In de dagvaarding staat dat [eiser] een ingebrekestelling aan [gedaagde] heeft gestuurd en dat daar nooit op is gereageerd, dat [eiser] niet eerder een procedure kon beginnen omdat hij in 2020 als gevolg van de lockdown geen advocaat kon vinden, en dat [gedaagde] geen verweer heeft gevoerd tegen de vordering en alleen maar probeert om de dans te ontspringen.
1.4.
De kantonrechter stelt vast dat deze stellingen in de dagvaarding allemaal onwaar en onjuist zijn. Uit de stukken blijkt dat partijen uitvoerig hebben gecorrespondeerd en dat [gedaagde] wel heeft gereageerd op de ingebrekestelling, onder meer in e-mails van zijn advocaat van 1 juli 2020 en 9 juli 2020. Ook is duidelijk dat [eiser] in 2020 wel een advocaat had, mr. M.S. Aziz, en dat er al in 2020 veel correspondentie was tussen de advocaten van partijen. Uit die correspondentie blijkt ook dat [gedaagde] al in 2020 uitgebreid verweer heeft gevoerd tegen de vordering.
1.5.
[eiser] heeft dus in strijd gehandeld met zijn verplichting om de voor de beslissing van belang zijnde feiten volledig en naar waarheid aan te voeren. Hij heeft ook zijn verplichting geschonden om de door [gedaagde] aangevoerde verweren te vermelden. Die verplichtingen staan in artikel 21 en artikel 111 lid 3 van het Wetboek van Burgerlijke Rechtsvordering. De kantonrechter kan aan de schending van die artikelen gevolgen verbinden die hij geraden acht. In dit geval is de schending door [eiser] van die verplichtingen zo duidelijk en ernstig, dat de kantonrechter de vordering alleen al wegens die schending zal afwijzen.
1.6.

Gegevensgedeelte:

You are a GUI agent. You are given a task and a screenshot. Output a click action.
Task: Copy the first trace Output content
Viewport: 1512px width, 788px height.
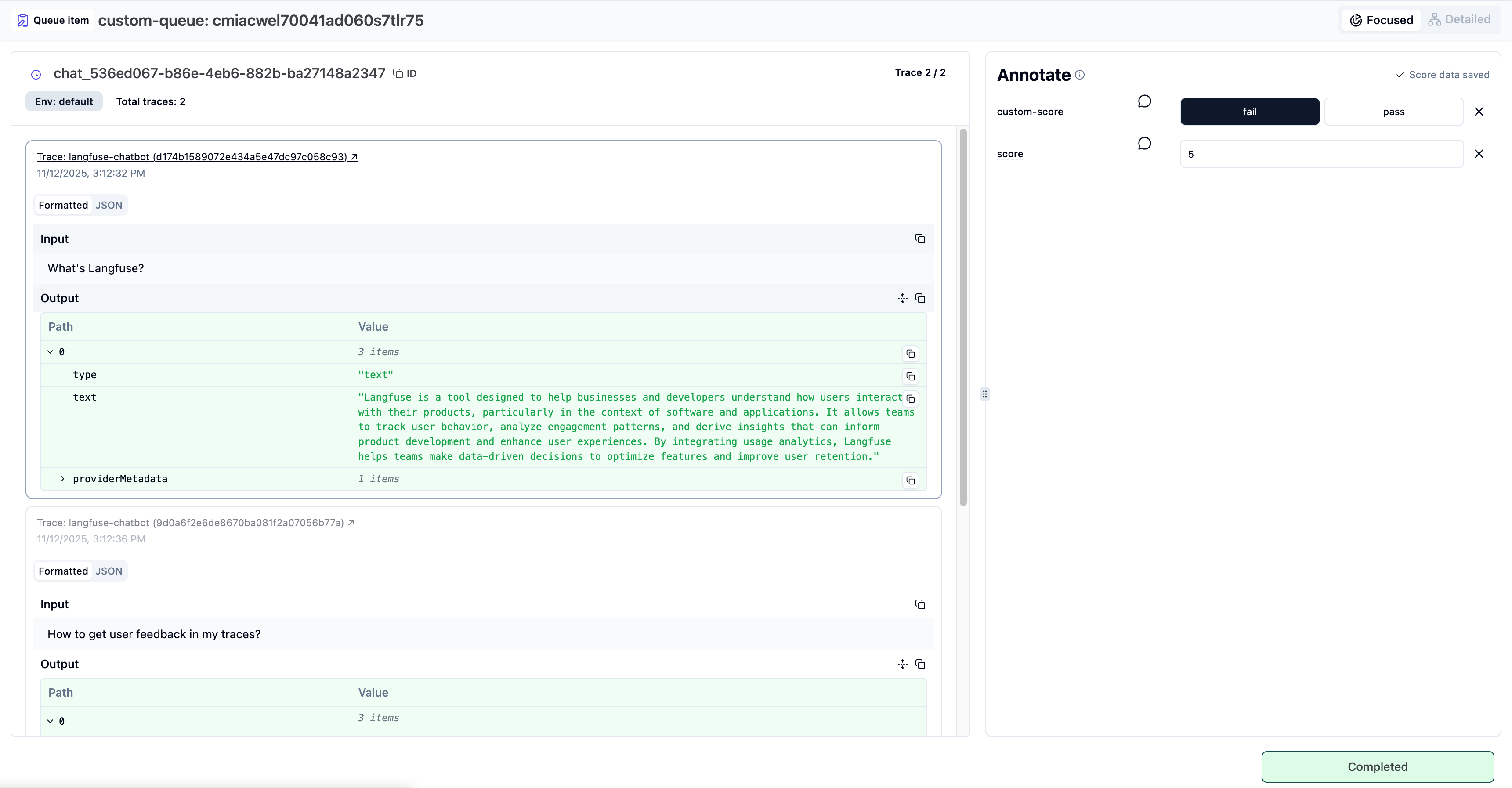920,299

Te nemen stappen:
1 > Vertaal deze zin uit het tekstblok in het Engels: "Hij heeft ook zijn verplichting geschonden om de door [gedaagde] aangevoerde verweren te vermelden."
2 > De eerste zin van het tekstblok geeft stellingen uit de dagvaarding weer in bijzinnen die met het woord "dat" beginnen. Noem al die stellingen.
Het materiaal speelt hierbij geen rol.

Lijst met oplossingen:
1 > He also breached his obligation to mention the defenses raised by [gedaagde].

2 >
- [eiser] heeft een ingebrekestelling aan [gedaagde] gestuurd.
- Daar is nooit op gereageerd.
- [eiser] kon niet eerder een procedure beginnen, omdat hij in 2020 als gevolg van de lockdown geen advocaat kon vinden.
- [gedaagde] heeft geen verweer gevoerd tegen de vordering en probeert alleen maar de dans te ontspringen.